[START]

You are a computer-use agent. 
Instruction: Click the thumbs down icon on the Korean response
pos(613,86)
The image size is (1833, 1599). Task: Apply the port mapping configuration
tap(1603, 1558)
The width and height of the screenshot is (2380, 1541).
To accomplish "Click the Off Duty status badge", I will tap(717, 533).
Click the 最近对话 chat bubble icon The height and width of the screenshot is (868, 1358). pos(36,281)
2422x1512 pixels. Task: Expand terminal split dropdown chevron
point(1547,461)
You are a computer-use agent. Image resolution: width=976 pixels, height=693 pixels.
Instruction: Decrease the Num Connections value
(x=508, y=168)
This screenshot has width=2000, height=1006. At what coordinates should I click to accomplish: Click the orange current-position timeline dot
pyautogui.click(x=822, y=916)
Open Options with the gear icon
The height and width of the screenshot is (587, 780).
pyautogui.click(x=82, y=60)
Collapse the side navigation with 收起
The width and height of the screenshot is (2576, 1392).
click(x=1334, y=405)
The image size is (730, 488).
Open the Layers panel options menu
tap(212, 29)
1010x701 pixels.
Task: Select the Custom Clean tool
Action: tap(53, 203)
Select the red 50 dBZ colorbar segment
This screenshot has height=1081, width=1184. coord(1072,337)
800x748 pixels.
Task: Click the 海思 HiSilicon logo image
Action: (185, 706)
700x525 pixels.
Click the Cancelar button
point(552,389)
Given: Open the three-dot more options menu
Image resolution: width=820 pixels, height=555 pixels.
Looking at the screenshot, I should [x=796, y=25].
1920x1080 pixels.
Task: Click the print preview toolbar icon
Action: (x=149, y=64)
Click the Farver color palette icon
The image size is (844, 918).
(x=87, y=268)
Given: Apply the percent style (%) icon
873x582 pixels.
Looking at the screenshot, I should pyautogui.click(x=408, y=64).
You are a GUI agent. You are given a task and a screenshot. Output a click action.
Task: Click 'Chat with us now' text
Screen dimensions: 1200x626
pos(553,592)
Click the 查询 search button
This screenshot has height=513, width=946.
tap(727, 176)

[END]

• Directive: Please swap every "Instruction" in the rows above for "Command" and give the rows again, with nothing else changed.

• Correct response:
You are a computer-use agent. 
Command: Click the thumbs down icon on the Korean response
pos(613,86)
The image size is (1833, 1599). Task: Apply the port mapping configuration
tap(1603, 1558)
The width and height of the screenshot is (2380, 1541).
To accomplish "Click the Off Duty status badge", I will tap(717, 533).
Click the 最近对话 chat bubble icon The height and width of the screenshot is (868, 1358). pos(36,281)
2422x1512 pixels. Task: Expand terminal split dropdown chevron
point(1547,461)
You are a computer-use agent. Image resolution: width=976 pixels, height=693 pixels.
Command: Decrease the Num Connections value
(x=508, y=168)
This screenshot has width=2000, height=1006. At what coordinates should I click to accomplish: Click the orange current-position timeline dot
pyautogui.click(x=822, y=916)
Open Options with the gear icon
The height and width of the screenshot is (587, 780).
pyautogui.click(x=82, y=60)
Collapse the side navigation with 收起
The width and height of the screenshot is (2576, 1392).
click(x=1334, y=405)
The image size is (730, 488).
Open the Layers panel options menu
tap(212, 29)
1010x701 pixels.
Task: Select the Custom Clean tool
Action: tap(53, 203)
Select the red 50 dBZ colorbar segment
This screenshot has height=1081, width=1184. coord(1072,337)
800x748 pixels.
Task: Click the 海思 HiSilicon logo image
Action: (185, 706)
700x525 pixels.
Click the Cancelar button
point(552,389)
Given: Open the three-dot more options menu
Image resolution: width=820 pixels, height=555 pixels.
Looking at the screenshot, I should [x=796, y=25].
1920x1080 pixels.
Task: Click the print preview toolbar icon
Action: (x=149, y=64)
Click the Farver color palette icon
The image size is (844, 918).
(x=87, y=268)
Given: Apply the percent style (%) icon
873x582 pixels.
Looking at the screenshot, I should pyautogui.click(x=408, y=64).
You are a GUI agent. You are given a task and a screenshot. Output a click action.
Task: Click 'Chat with us now' text
Screen dimensions: 1200x626
pos(553,592)
Click the 查询 search button
This screenshot has height=513, width=946.
tap(727, 176)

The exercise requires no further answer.